In truth, when her Majesty’s Government had tardily resolved on the expedition, the first men consulted by Lord, then Sir Robert Napier, were two missionaries. Mr. Blumhardt, half a century before a Church Missionary in the country, and then in the peaceful Bengalee villages of Christian Krishnaghur, was asked for information, and was invited to accompany the force as interpreter. At Lord Lawrdnce’s request we at once published at Serampore the Amharic vocabulary which that missionary hastily drew up, since old age denied him the privilege of going in person. Dr. Wilson received several letters from the Quartermaster-General of the army calling into requisition his multifarious information and experience on all details, from the history of the ancient church of Ethiopia to a certain breed of camels well adapted for mountain work. All his replies were submitted to the new Governor, Sir Seymour Fitzgerald, who had succeeded Sir Bar tie Frere.

Lord Napier gladly accepted the Bible Society’s gift of books to the soldiers of the expedition, and to the hospitals. The result, to himself, of the war, for the humane and bloodless fruits of which, then and since, Dr. Wilson is in a large sense responsible, was further work for the people of Abyssinia.
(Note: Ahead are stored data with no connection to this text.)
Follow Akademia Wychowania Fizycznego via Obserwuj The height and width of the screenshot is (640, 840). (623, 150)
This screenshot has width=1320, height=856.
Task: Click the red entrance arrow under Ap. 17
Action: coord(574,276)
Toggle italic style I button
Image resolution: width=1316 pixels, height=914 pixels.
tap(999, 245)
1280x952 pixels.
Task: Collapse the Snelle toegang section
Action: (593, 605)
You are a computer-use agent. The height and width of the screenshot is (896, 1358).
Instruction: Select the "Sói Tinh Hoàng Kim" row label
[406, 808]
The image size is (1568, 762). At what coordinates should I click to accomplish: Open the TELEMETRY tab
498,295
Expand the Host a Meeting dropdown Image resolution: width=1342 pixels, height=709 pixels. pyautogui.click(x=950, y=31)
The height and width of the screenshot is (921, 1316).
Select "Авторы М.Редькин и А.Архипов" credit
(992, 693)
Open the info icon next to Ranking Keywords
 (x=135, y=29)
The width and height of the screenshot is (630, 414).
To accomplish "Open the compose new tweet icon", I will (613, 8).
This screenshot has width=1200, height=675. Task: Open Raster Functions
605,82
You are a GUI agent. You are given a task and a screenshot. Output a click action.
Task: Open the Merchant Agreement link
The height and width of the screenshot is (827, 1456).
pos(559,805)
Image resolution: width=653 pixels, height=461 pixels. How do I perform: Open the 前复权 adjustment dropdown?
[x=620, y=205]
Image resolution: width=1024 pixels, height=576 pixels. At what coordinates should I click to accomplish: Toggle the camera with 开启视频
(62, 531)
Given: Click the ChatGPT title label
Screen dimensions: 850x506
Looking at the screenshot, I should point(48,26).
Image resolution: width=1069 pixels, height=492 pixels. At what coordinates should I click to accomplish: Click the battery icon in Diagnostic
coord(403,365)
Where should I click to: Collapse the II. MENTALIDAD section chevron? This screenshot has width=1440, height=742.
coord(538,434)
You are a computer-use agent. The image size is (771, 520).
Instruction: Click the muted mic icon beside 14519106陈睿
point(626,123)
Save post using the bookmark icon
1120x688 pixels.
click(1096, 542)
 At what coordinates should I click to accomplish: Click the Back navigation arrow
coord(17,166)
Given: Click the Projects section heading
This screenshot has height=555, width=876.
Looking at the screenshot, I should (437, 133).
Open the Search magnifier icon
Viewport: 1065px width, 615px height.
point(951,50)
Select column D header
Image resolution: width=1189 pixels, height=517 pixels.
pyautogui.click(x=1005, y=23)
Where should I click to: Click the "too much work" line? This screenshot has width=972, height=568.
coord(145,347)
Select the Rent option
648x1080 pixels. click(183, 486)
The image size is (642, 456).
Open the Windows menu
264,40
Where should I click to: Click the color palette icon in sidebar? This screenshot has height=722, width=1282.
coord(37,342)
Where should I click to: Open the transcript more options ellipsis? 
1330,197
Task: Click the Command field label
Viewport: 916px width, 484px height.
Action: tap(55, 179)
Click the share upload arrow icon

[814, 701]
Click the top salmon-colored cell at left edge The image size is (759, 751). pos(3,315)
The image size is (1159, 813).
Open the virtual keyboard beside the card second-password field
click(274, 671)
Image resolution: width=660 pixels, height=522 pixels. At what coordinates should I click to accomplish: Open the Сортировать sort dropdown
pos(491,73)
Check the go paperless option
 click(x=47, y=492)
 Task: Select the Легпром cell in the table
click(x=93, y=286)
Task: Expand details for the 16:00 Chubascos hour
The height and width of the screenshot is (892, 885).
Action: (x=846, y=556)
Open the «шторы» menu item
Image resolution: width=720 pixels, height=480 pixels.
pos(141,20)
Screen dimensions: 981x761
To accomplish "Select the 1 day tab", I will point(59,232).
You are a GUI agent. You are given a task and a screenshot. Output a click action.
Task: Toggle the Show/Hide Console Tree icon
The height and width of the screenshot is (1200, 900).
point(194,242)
With the approval of the Government of India General Merewether entrusted to his training two Anglo-Abyssinian girls, and two Abyssinian boys, Pedro and Wuldee Magios, one of whom had helped the captives, while the other had been presented by Prince Kassai to the conqueror. Lord Napier desired to place the son of Theodoras under his care, to fit the boy for a career in Abyssinia hereafter; but the English authorities decided that the youth should be trained in England, where he is passing through the Royal Military College at Sandhurst. So the radius of light and life from the Bombay mission went on ever extending. The prince whom Gabru and Maricha counselled so well, has, as Negoos and King Johannes,1 given to the people of Abyssinia a degree of peace and prosperity which only the unprovoked aggression of the late Mussulman Khedive of Egypt broke for a time.